On 1/2/2014 11:54 AM, LizR wrote:
On 3 January 2014 07:07, Jason Resch <jasonre...@gmail.com <mailto:jasonre...@gmail.com>> wrote:


        You can find out more and find out exactly where is is but to do that 
you're
        going to need to get your hands dirty and perform a experiment, then 
the squared
        wave function collapses from everywhere to one specific dot on a 
photographic
        plate. This is the measurement problem and the problem that the MWI 
elegantly
        solves that most other quantum interpretations do not; it's the only 
reason I
        think MWI is better than the competition.


    There are other reasons to prefer it besides it's answer to the measurement 
problem
    without magical observers, including:

    - Fewer assumptions
    - Explains more (appearance of collapse, and arguably also the Born rule 
(with
    Gleason's theorem))
    - Explains how quantum computers work
    - Fully mathematical theory (no fuzziness, or loose definitions)
    - No faster-than-light influences
    - Explains universe at times before there was conscious life to observe it
    - Preserves CPT symmetry, time reversibility, linearity
    - Is realist on things other than our observations (here is "something 
else" out
    there, besides what is in our minds)

    I would say the evidence for MWI isn't just strong, but overwhelming, given 
the
    evidence for QM is overwhelming and MWI is the only theory of QM consistent 
with
    other (overwhelmingly established theories such as special relativity).


I await Brent's response with interest.

Then I'll start by saying I don't reject MWI, I just have reservations about it, not so much that it's wrong, but that it doesn't really solve the problems it claims to - which implies criticism of the position that MWI has solved all the problems of interpreting QM. A lot of the above claimed advantages knocking down straw men built on naive interpretations of Bohr. Some are just assumptions, e.g that physics must be time reversible and linear.

The basic problem of the Copenhagen interpretation was the Heisenberg cut. Bohr essentially said it was our choice. Somewhere there had to be a classical, irreversible result if the theory was actually to predict anything, BUT we could chose where to put it. Where ever we put it, on the classical side probabilities were predicted with the Born rule.

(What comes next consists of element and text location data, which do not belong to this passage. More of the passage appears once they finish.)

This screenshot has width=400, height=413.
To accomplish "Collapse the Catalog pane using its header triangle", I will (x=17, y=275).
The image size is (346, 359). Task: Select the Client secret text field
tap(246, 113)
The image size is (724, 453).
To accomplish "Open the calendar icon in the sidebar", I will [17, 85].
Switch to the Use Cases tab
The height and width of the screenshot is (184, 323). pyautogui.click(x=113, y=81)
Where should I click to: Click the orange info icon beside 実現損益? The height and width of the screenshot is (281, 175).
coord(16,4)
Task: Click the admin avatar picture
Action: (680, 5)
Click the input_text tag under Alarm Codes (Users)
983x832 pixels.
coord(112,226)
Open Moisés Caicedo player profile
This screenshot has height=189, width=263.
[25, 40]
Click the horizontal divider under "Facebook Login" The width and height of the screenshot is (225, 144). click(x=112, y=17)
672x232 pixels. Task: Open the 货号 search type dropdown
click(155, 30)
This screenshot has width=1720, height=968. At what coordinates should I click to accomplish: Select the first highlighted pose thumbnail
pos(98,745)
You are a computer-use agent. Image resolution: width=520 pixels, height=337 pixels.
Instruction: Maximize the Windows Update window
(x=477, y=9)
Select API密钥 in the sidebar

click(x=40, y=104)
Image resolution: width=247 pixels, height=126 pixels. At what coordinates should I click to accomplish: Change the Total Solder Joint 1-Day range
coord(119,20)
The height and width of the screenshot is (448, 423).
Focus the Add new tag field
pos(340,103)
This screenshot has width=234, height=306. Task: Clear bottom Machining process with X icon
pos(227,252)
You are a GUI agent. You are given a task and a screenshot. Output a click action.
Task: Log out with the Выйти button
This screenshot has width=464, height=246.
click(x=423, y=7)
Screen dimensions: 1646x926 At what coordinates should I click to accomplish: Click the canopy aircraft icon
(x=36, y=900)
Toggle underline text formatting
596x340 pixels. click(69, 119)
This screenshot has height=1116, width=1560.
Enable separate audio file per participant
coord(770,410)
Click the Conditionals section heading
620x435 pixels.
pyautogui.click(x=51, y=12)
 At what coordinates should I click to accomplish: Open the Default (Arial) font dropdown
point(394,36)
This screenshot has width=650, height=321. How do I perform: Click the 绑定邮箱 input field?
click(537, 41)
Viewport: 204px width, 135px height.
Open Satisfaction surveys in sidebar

MWI says we there are different orthogonal worlds corresponding to the different experimental outcomes. This is just the Heisenberg cut in another form. MWI helps itself to the CI view that the experimenter/instrument choice determines what variables will be measured. Now decoherence theory has come along and tried to make this objective - not dependent on what the experimenter had in mind. It is proposed that an instrument, by it's interaction with the environment defines a "pointer basis" or "einselects" a basis in which the system+instrument reduced density matrix will evolve to be approximately diagonal. Notice that from a mathematical standpoint "reduced" means "doing an average over a randomized environment" - so this isn't so deterministic as advertised - it's statistical-mechanics deterministic. But the problem remains that finding the pointer basis or even proving that there is one is an open problem which is the same (fuzzy) problem as the CI problem of defining the Heisenberg cut. I think there's a solution, but that's not the same as MWI has solved it.

The question of whether MWI derives the Born rule or not also seems unresolved. Gleason's theorem and Everett's own arguments prove (I think) that if QM predicts probabilities they must be proportional to the norms of projections of the Hilbert space state. But this implies inherently continuous probabilities. It's not clear how this relates to the existence of multiple worlds. Deutsch has given frequentist interpretation, i.e. the number of worlds with a given outcome is proportional to the probability of that outcome. But this implies and infinite number of worlds to realize an irrational probability value. But if you don't take Deutsch's frequentist model, then "probability" is an extra variable you tag onto branch worlds; which seems pretty much like collapsing the wave-function.

Whether MWI has FTL influence seems like a muddled question to me. MWI happens in Hilbert space, not spacetime. So it's not clear what is meant by entanglement traveling out along lightcones. Is this a dynamic evolution that is derived from the SE? from QFT? The examples seem to imply that there is no entanglement until there is a measurement, but experiments like the Bucky Ball EPR show that decoherence doesn't require a measurement in the usual sense.